Stored data

*-*-*

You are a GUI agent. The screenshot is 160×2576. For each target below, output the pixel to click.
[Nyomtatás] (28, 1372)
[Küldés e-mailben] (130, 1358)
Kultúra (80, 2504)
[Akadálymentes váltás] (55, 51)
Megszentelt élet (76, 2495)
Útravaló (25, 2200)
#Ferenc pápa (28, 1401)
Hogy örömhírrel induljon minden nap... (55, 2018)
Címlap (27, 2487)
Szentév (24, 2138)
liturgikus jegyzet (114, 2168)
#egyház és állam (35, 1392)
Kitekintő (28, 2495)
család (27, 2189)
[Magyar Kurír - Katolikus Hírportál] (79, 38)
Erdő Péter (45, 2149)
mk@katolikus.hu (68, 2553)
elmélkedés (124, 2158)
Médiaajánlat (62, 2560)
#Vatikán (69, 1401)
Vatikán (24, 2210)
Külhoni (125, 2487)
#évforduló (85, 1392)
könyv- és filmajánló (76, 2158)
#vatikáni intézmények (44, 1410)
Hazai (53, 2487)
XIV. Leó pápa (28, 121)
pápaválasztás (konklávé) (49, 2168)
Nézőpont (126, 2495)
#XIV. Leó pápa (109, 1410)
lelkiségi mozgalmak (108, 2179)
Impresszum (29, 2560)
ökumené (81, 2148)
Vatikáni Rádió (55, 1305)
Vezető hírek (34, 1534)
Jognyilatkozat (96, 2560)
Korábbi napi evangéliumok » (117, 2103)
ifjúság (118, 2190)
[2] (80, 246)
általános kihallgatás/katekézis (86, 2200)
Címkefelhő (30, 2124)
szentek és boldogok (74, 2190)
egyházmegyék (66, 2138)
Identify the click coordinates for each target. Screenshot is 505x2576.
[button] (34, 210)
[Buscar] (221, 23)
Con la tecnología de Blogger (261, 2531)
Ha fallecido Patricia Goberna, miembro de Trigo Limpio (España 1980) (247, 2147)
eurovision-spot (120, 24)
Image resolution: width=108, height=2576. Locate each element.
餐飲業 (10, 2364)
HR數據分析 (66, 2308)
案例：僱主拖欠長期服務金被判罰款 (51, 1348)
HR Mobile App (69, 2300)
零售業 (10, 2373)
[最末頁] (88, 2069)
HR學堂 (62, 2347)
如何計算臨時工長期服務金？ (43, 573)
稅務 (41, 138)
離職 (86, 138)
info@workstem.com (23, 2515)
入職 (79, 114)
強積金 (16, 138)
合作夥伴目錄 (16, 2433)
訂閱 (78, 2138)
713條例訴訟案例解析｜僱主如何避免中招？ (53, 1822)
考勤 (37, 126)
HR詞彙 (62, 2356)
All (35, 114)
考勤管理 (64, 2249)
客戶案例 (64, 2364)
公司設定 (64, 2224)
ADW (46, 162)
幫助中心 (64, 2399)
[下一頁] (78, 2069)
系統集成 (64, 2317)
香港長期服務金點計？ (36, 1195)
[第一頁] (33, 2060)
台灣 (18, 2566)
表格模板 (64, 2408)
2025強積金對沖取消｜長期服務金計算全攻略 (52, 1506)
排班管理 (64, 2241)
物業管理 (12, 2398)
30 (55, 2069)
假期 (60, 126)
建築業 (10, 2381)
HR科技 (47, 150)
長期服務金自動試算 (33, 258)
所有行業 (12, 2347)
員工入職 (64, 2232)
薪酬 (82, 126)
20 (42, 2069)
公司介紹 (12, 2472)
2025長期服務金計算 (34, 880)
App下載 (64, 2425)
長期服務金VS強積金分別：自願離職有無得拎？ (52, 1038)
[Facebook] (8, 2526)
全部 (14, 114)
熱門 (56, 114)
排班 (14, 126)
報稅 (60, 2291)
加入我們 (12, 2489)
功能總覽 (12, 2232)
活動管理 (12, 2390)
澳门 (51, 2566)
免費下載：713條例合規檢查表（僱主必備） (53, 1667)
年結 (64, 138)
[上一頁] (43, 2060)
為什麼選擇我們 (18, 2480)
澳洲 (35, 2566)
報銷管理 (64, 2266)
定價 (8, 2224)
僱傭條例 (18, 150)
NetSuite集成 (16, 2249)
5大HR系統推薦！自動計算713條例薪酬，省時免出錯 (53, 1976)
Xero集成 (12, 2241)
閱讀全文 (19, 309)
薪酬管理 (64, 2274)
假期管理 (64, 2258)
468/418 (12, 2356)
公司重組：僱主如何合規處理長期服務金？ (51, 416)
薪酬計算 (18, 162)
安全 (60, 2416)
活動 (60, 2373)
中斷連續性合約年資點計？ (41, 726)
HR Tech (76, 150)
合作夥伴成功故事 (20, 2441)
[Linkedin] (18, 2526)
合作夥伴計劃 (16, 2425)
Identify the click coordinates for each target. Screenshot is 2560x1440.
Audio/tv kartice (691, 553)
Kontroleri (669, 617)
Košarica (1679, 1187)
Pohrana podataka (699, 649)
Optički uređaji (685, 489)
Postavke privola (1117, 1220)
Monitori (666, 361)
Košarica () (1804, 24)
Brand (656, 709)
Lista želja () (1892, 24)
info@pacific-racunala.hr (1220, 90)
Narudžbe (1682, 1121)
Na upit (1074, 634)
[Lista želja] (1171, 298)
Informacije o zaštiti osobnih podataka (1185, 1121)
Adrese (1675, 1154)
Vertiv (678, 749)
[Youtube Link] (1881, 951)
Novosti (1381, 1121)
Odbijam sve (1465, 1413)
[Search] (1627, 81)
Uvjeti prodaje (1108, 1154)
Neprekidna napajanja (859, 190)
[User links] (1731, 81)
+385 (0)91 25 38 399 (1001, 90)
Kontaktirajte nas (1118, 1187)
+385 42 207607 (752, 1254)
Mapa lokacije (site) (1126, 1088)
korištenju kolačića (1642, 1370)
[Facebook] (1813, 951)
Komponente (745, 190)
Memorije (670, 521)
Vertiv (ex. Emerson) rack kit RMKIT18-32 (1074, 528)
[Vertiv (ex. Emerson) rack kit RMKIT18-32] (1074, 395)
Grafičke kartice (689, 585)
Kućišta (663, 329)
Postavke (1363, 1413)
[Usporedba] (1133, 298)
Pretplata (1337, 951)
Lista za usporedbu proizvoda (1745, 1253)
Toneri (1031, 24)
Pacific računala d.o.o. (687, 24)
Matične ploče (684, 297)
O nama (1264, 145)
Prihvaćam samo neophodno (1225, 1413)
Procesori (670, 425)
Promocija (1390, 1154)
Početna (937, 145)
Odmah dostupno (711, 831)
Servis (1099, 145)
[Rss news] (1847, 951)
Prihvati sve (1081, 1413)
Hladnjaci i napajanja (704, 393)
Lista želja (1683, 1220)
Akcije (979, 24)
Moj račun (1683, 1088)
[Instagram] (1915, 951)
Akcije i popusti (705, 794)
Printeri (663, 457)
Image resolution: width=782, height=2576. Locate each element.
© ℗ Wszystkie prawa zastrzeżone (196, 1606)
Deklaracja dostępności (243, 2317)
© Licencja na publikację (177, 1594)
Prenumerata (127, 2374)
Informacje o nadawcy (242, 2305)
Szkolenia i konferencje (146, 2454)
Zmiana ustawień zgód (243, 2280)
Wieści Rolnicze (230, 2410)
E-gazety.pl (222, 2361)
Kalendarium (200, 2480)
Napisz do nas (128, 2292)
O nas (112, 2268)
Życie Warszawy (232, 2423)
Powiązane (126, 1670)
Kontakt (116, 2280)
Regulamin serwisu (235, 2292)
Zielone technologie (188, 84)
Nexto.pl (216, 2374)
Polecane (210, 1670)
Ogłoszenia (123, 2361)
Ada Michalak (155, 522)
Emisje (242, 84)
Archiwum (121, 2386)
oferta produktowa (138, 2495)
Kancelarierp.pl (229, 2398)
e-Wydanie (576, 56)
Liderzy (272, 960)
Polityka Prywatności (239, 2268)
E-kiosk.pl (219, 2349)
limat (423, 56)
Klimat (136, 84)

*-*-*

| Exercise |
Which lines above run from the one containing "Košarica (1679, 1187)" down to the one containing "Liderzy (272, 960)"? Repeat exactly those, both ends included, and nothing else.

| Exercise answer |
Košarica (1679, 1187)
Pohrana podataka (699, 649)
Optički uređaji (685, 489)
Postavke privola (1117, 1220)
Monitori (666, 361)
Košarica () (1804, 24)
Brand (656, 709)
Lista želja () (1892, 24)
info@pacific-racunala.hr (1220, 90)
Narudžbe (1682, 1121)
Na upit (1074, 634)
[Lista želja] (1171, 298)
Informacije o zaštiti osobnih podataka (1185, 1121)
Adrese (1675, 1154)
Vertiv (678, 749)
[Youtube Link] (1881, 951)
Novosti (1381, 1121)
Odbijam sve (1465, 1413)
[Search] (1627, 81)
Uvjeti prodaje (1108, 1154)
Neprekidna napajanja (859, 190)
[User links] (1731, 81)
+385 (0)91 25 38 399 (1001, 90)
Kontaktirajte nas (1118, 1187)
+385 42 207607 (752, 1254)
Mapa lokacije (site) (1126, 1088)
korištenju kolačića (1642, 1370)
[Facebook] (1813, 951)
Komponente (745, 190)
Memorije (670, 521)
Vertiv (ex. Emerson) rack kit RMKIT18-32 (1074, 528)
[Vertiv (ex. Emerson) rack kit RMKIT18-32] (1074, 395)
Grafičke kartice (689, 585)
Kućišta (663, 329)
Postavke (1363, 1413)
[Usporedba] (1133, 298)
Pretplata (1337, 951)
Lista za usporedbu proizvoda (1745, 1253)
Toneri (1031, 24)
Pacific računala d.o.o. (687, 24)
Matične ploče (684, 297)
O nama (1264, 145)
Prihvaćam samo neophodno (1225, 1413)
Procesori (670, 425)
Promocija (1390, 1154)
Početna (937, 145)
Odmah dostupno (711, 831)
Servis (1099, 145)
[Rss news] (1847, 951)
Prihvati sve (1081, 1413)
Hladnjaci i napajanja (704, 393)
Lista želja (1683, 1220)
Akcije (979, 24)
Moj račun (1683, 1088)
[Instagram] (1915, 951)
Akcije i popusti (705, 794)
Printeri (663, 457)
Image resolution: width=782, height=2576. Locate each element.
© ℗ Wszystkie prawa zastrzeżone (196, 1606)
Deklaracja dostępności (243, 2317)
© Licencja na publikację (177, 1594)
Prenumerata (127, 2374)
Informacje o nadawcy (242, 2305)
Szkolenia i konferencje (146, 2454)
Zmiana ustawień zgód (243, 2280)
Wieści Rolnicze (230, 2410)
E-gazety.pl (222, 2361)
Kalendarium (200, 2480)
Napisz do nas (128, 2292)
O nas (112, 2268)
Życie Warszawy (232, 2423)
Powiązane (126, 1670)
Kontakt (116, 2280)
Regulamin serwisu (235, 2292)
Zielone technologie (188, 84)
Nexto.pl (216, 2374)
Polecane (210, 1670)
Ogłoszenia (123, 2361)
Ada Michalak (155, 522)
Emisje (242, 84)
Archiwum (121, 2386)
oferta produktowa (138, 2495)
Kancelarierp.pl (229, 2398)
e-Wydanie (576, 56)
Liderzy (272, 960)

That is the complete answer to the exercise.